Daniel Day-Lewis remains the only man to earn three Best Actor awards, and though he won’t win a fourth (Gary Oldman is a stone-cold lock to win this year for his stellar turn in Darkest Hour), it won’t be for lack of effort. As fashion designer Reynolds Woodcock in Phantom Thread, Day-Lewis turns in one of the more haunting and personal performances of his career. Even at that, however, I’d argue the great Day-Lewis is actually overshadowed by his two co-stars—a testament to the phenomenal performances that help make the film one of the more memorable of the year. It will get inside your head and simply not let go.
Under the direction of Paul Thomas Anderson, who shepherded Day-Lewis to his second Oscar (for 2007’s There Will Be Blood), the movie itself is completely mesmerizing, though it sneaks up slowly on you. Set in England during the post-war 1950s, Phantom Thread starts out looking like something from the Merchant-Ivory oeuvre, but it eventually reveals itself to be unexpectedly twisted and even darkly romantic.
Early on we see Woodcock instructing his sister and business partner Cyril (Lesley Manville), whom he calls his “old so and so”, to dispatch of his current girlfriend by sending her on her way with one of his couture dresses as recompense. This is a man married to his work, with little inclination to let anything else into his life.
But then Woodcock meets the young waitress Alma (Vicky Krieps) during a weekend break in the country. He is instantly struck by her as she waits on him at a little cafe, and he asks her to dinner.
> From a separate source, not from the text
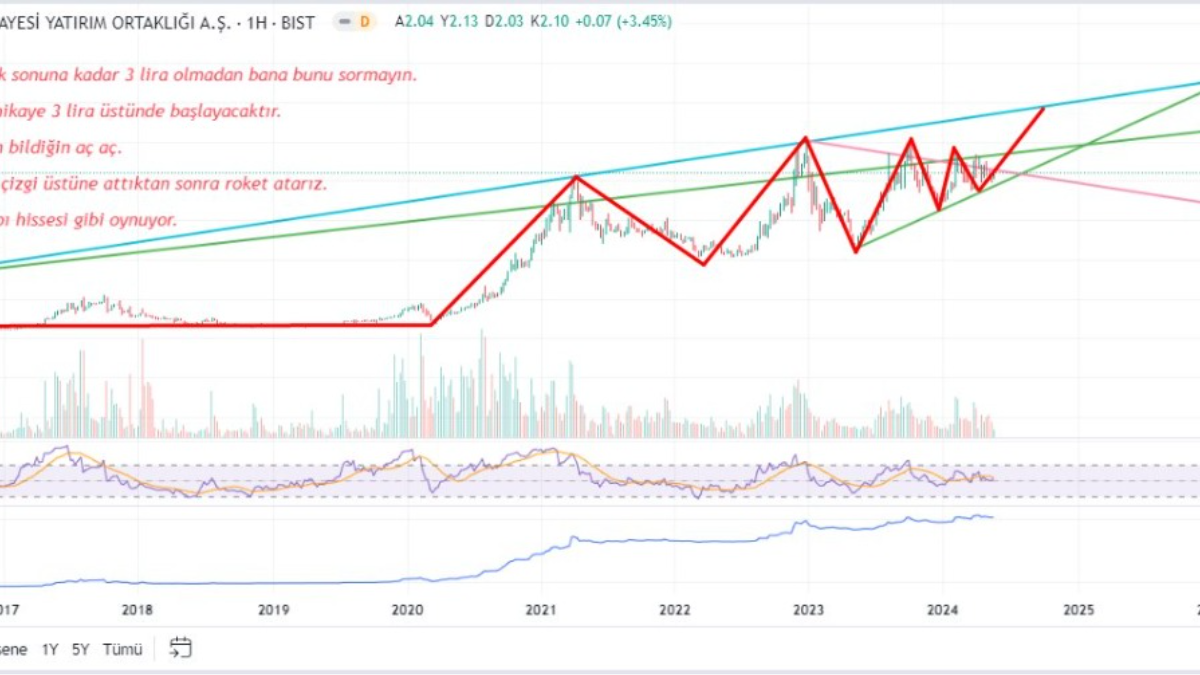Click the 2025 label on time axis

[1078, 609]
She accepts, and their evening concludes with him taking her measurements to make a new dress in an oddly haunting scene. Overnight she becomes not only his companion but his muse, and from there, the film begins its shift.
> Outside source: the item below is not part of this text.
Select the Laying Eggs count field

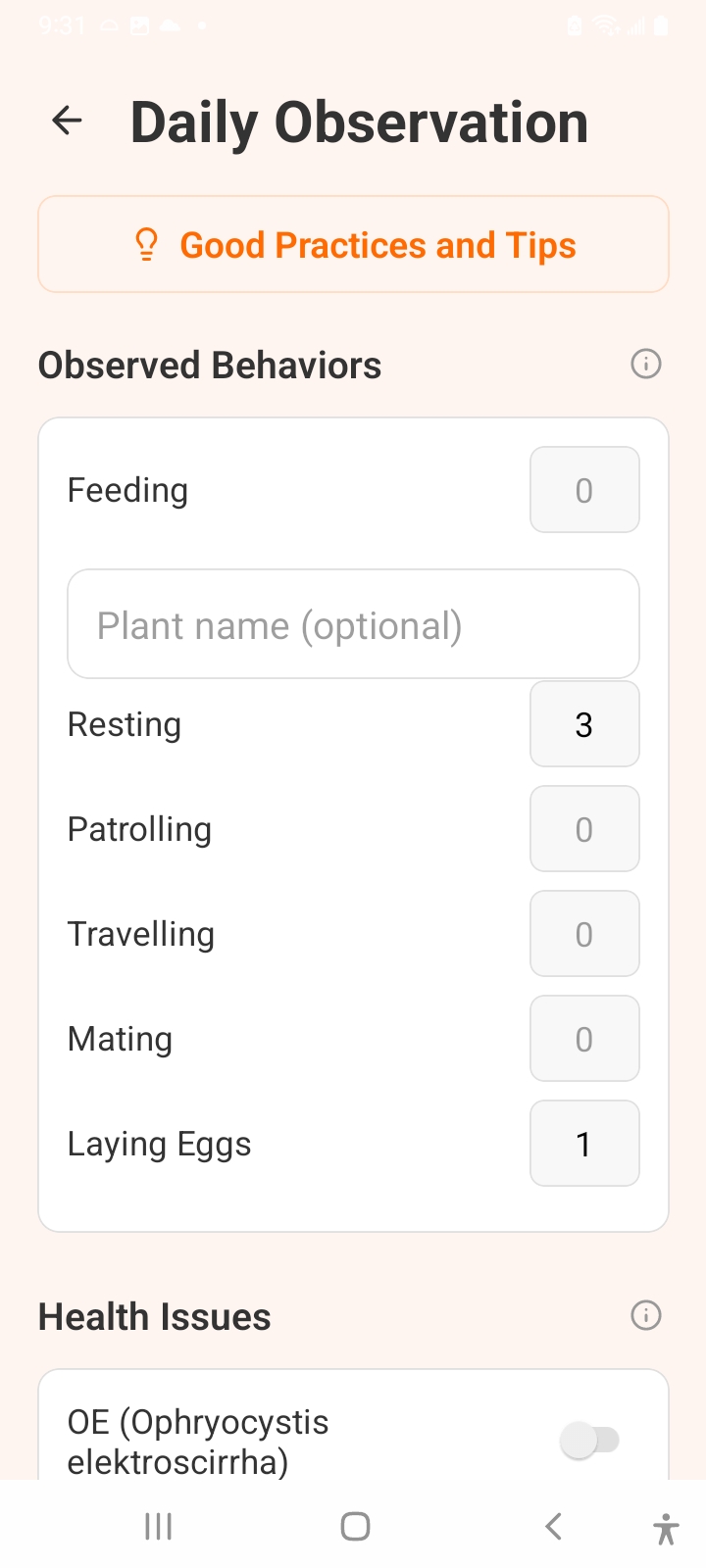pos(584,1144)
Alma is determined to not only maintain her place in the house but in his life as well. Woodcock, to this point, has been portrayed as egotistical and controlling; the mere sound of a butter knife scraping on a piece of toast at breakfast is enough to get him agitated and ruin his day. But Alma, with Cyril’s backing, is slowly bringing about a change, and the film’s true nature starts to be revealed. This isn’t merely a drawing-room period piece, it’s a mind-blowing character study and an intriguing drama that delicately unfolds into something far more sinister.
Krieps and Manville do more than hold her own with Day-Lewis, they actually steal the movie from him—no mean feat, since his performance here is among his finest. All three of them combine to provide a masterclass in subtlety and nuance as they simply become their characters. It doesn’t take long for the actors Day-Lewis, Krieps, and Manville to simply disappear.
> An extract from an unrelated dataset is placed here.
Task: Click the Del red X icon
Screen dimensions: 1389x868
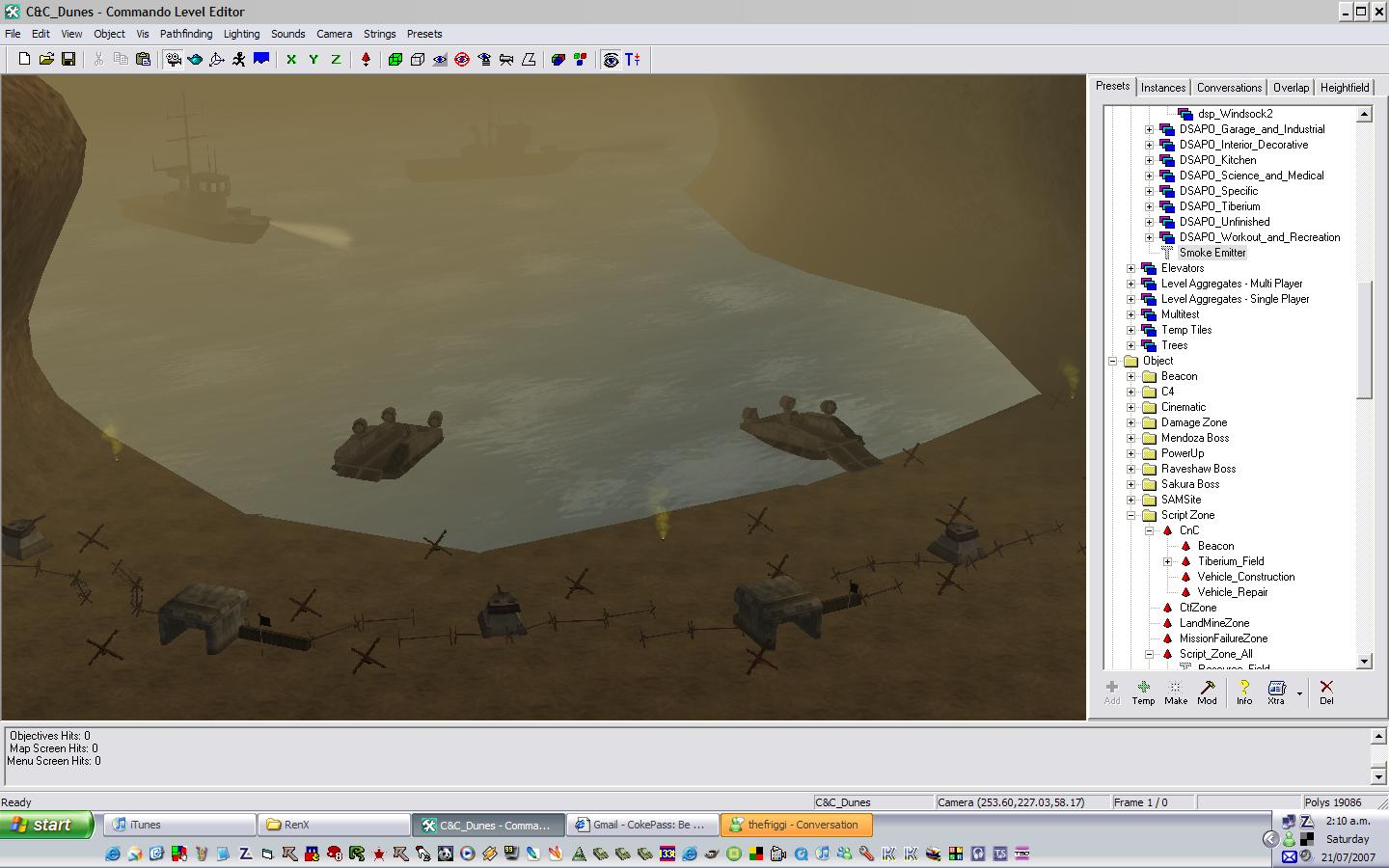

Fans of Paul Thomas Anderson know he rarely (if ever) makes a good ol’ fashioned, straightforward movie; there’s always something else lurking, and Phantom Thread is no exception. Working from his own script (which Day-Lewis contributed to), Anderson has crafted a brilliant and smart film that’s as heady as it is haunting, a true work of art that may actually required a repeat viewing (or two) to truly appreciate.
If this is in fact the last film of Day-Lewis’ career (he announced his retirement from acting last June), it’s one heck of a swansong. And though with his resumé it’s difficult to say he saved his best for last, one thing is certain—his presence on the screen will be missed by both film scholars and audiences alike, a pang made even more real in the wake of the masterpiece Phantom Thread.